• WHAT YOU HAVE TO DO:
Within the records, which lines hold the string "will"? Report each one by copying it.

• PROVIDED ENTRIES:
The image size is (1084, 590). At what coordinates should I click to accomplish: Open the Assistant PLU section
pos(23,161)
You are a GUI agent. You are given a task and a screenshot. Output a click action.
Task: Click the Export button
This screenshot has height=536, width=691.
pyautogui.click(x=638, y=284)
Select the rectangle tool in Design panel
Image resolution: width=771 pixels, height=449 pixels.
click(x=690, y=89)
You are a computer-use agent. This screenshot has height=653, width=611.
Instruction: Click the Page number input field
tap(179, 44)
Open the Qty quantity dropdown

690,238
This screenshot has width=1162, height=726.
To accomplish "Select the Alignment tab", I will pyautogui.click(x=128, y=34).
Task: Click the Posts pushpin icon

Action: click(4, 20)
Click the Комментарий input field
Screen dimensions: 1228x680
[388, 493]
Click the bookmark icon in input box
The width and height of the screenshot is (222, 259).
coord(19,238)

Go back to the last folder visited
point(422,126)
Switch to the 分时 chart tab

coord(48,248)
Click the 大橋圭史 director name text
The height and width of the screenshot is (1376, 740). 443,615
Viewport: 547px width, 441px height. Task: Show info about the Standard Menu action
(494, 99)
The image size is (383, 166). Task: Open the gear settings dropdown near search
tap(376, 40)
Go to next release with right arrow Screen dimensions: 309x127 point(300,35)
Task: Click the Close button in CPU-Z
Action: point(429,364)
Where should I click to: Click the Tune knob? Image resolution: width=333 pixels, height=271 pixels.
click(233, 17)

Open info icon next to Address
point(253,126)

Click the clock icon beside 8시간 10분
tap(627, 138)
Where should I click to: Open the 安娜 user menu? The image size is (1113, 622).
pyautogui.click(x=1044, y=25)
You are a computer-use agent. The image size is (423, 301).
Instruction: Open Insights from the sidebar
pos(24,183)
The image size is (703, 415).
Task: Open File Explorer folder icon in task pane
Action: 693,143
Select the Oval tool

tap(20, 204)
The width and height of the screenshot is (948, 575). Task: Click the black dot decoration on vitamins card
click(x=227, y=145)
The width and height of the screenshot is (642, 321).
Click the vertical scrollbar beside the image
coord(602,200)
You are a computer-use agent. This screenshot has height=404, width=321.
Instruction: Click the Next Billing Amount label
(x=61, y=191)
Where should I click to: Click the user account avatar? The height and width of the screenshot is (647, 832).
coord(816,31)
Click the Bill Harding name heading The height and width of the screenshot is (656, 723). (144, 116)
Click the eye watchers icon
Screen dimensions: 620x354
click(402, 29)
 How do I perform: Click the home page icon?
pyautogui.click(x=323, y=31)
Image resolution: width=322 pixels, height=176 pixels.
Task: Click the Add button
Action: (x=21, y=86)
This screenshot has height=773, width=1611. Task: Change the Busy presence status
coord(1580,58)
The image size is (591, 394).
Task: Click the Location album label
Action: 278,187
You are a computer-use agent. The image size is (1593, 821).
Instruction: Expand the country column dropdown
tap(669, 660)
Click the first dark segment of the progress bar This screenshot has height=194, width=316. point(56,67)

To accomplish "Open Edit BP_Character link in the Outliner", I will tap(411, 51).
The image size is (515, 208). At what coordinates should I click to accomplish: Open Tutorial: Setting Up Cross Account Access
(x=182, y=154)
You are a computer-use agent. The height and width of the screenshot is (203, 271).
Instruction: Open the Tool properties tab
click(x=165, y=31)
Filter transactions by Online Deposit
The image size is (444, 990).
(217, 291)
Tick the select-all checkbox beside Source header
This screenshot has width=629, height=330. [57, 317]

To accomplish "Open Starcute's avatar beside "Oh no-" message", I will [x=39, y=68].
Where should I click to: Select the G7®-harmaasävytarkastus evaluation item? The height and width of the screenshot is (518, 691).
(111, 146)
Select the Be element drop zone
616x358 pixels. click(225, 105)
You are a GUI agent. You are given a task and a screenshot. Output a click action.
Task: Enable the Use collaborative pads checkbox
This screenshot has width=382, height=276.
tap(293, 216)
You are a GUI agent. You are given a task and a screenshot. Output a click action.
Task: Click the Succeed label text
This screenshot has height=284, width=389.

• EXPECTED OUTPUT:
To accomplish "Select the Alignment tab", I will pyautogui.click(x=128, y=34).
To accomplish "Open Edit BP_Character link in the Outliner", I will tap(411, 51).
To accomplish "Open Starcute's avatar beside "Oh no-" message", I will [x=39, y=68].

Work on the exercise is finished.